LS Many groups across the globe are now doing what we call molecular profiling. This includes using an archived tumor specimen to perform genome-sequencing or genotyping to identify mutations to select drugs, or actively biopsying patients to profile them to see if they have any mutations that are potentially drivers and important in tumor growth and metastasis.
In addition, there are many programs—including ours—that have studies aimed at sequential sequencing and sampling of either tumor cells by biopsy or circulating technology to look at tumor DNA or tumor cells in the circulation to see how these molecular changes evolve over time, and then trying to correlate with clinical data to make sense of it. Multiple teams and studies are needed in order to add to the database and general knowledge before we can truly understand how to tackle this complex problem.
H&O What are the biggest remaining challenges?
LS The biggest challenge is how to deal with the enormous amount of data that we will be facing. Obviously, as a drug developer, another challenge is having this information but lacking effective drugs to offer, making the former somewhat pointless. We know from our experience that if you have a molecular profiling program without a drug development program coupled to it, then you have basically only done profiling. Nothing useful has been achieved with that information. We have to be able to identify new drugs and drugs that have activity that can be used to target these mutations to test if they are beneficial to our patients in properly-designed clinical trials.

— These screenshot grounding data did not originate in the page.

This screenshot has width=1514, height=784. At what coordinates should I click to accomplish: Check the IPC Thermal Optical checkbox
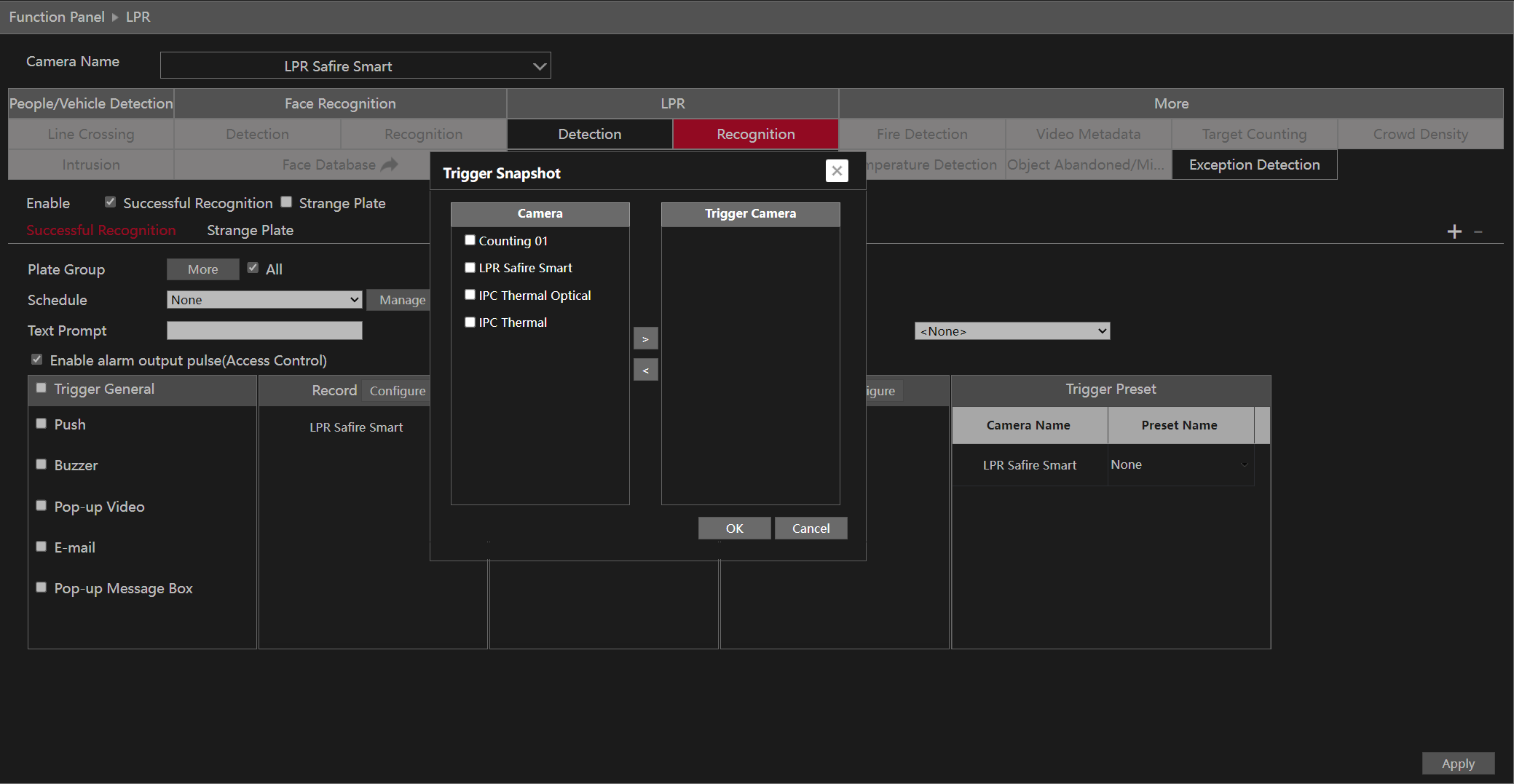click(470, 295)
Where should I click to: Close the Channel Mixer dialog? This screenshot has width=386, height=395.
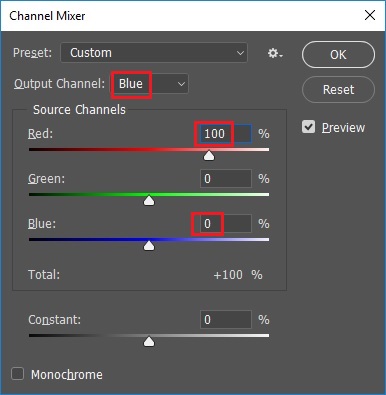370,15
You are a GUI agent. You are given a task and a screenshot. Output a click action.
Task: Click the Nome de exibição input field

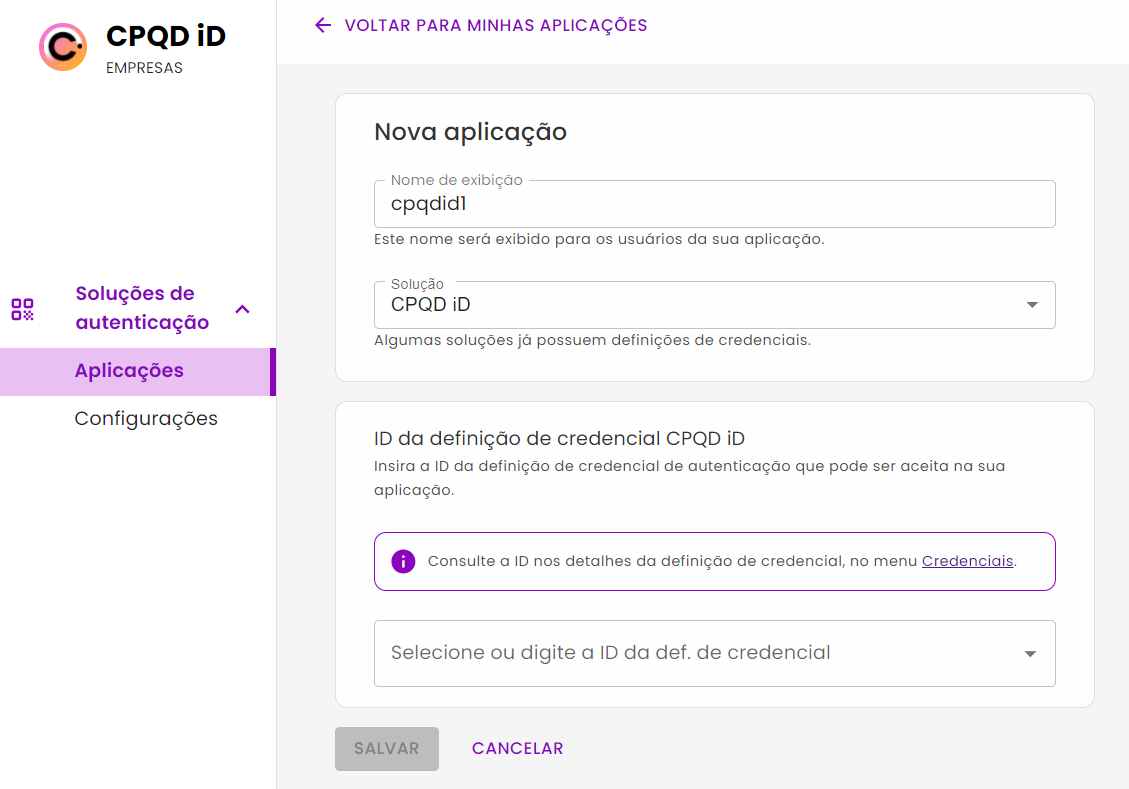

Another challenge is how to return this information to oncologists and patients as well. In order for a busy oncologist seeing hundreds of patients each year to take the time to understand this kind of molecular information to the extent that they can go back and return the results to the patient, a lot needs to be done to make the data more understandable and simple. I think that is a whole science in and of itself.

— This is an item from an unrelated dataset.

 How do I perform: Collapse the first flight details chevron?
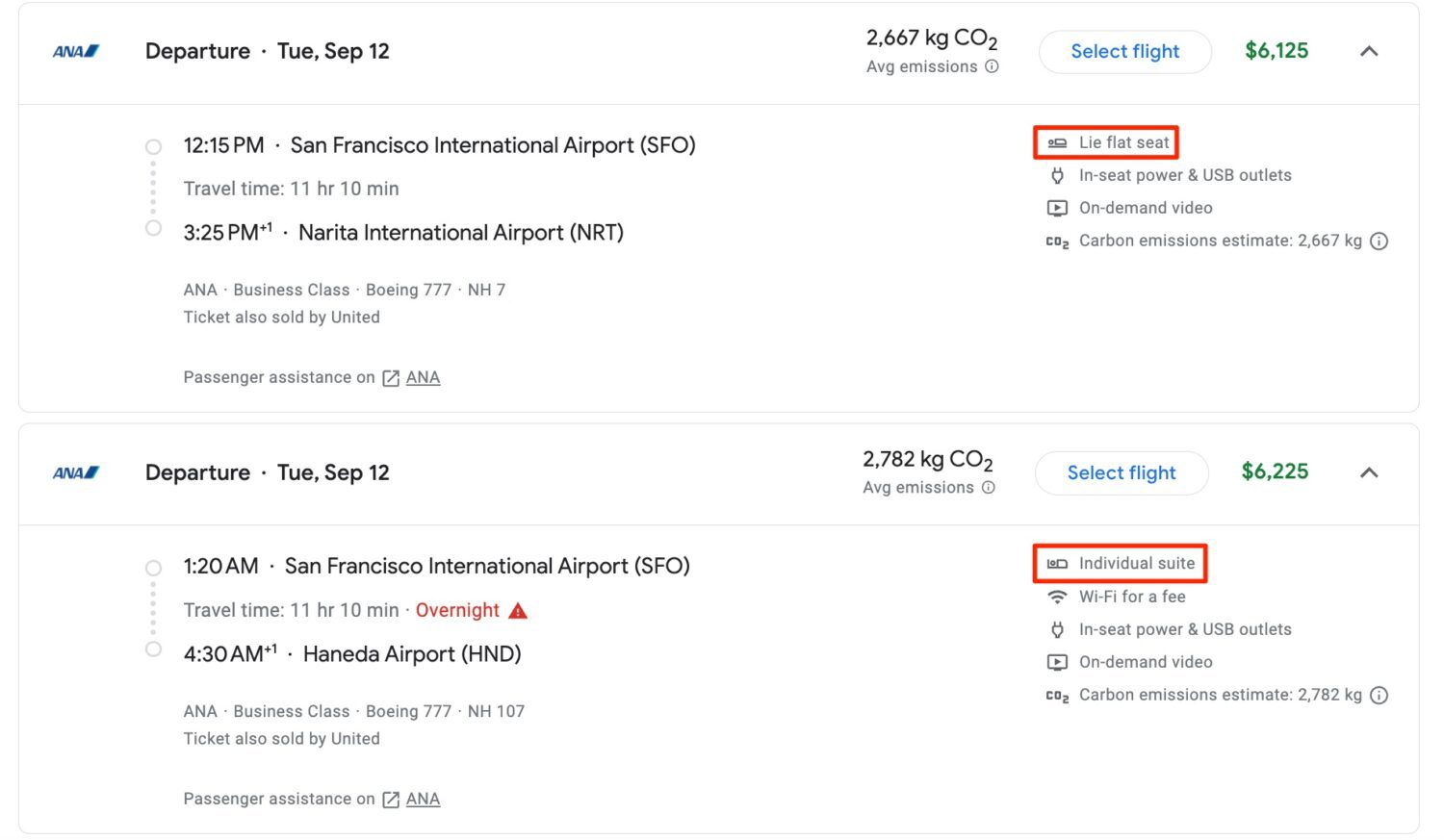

H&O What do you think the future holds?
LS Ideally, for all patients who walk through the door, we would immediately know everything about their cancer. We would find the right treatment for them because we have already done properly-designed clinical trials to help us understand whether matching works. There would be no waste of time by trying treatments that we know are not going to be beneficial. That would truly be precision and personalized medicine. I think that we are not quite there yet, but we are making progress very rapidly, and we all have to work together to make this more cohesive. There is an overwhelming amount of information, and everybody is trying to put the pieces together. With everyone contributing to the science, we are moving in the right direction.
Sleijfer S, Bogaerts J, Siu LL. Designing transformative clinical trials in the cancer genome era. J Clin Oncol. 2013 April 15. [Epub ahead of print]

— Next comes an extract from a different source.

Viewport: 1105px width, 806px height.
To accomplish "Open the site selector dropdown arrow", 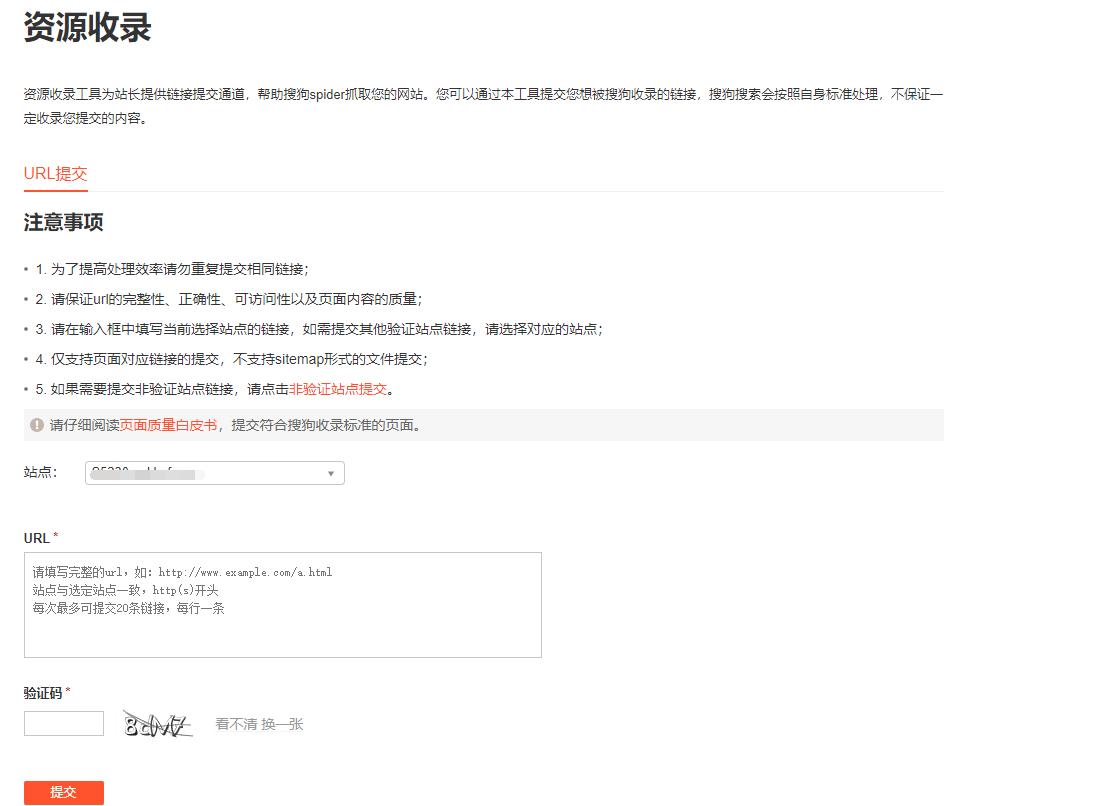I will pyautogui.click(x=330, y=473).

Tran B, Dancey JE, Kamel-Reid S, et al. Cancer genomics: technology, discovery, and translation. J Clin Oncol. 2012;30:647-660.
Wheeler HE, Maitland ML, Dolan ME, Cox NJ, Ratain MJ. Cancer pharmacogenomics: strategies and challenges. Nat Rev Genet. 2013;14:23-34.
Gerlinger M, Rowan AJ, Horswell S, et al. Intratumor heterogeneity and branched evolution revealed by multiregion sequencing. N Engl J Med. 2012;366:883-892.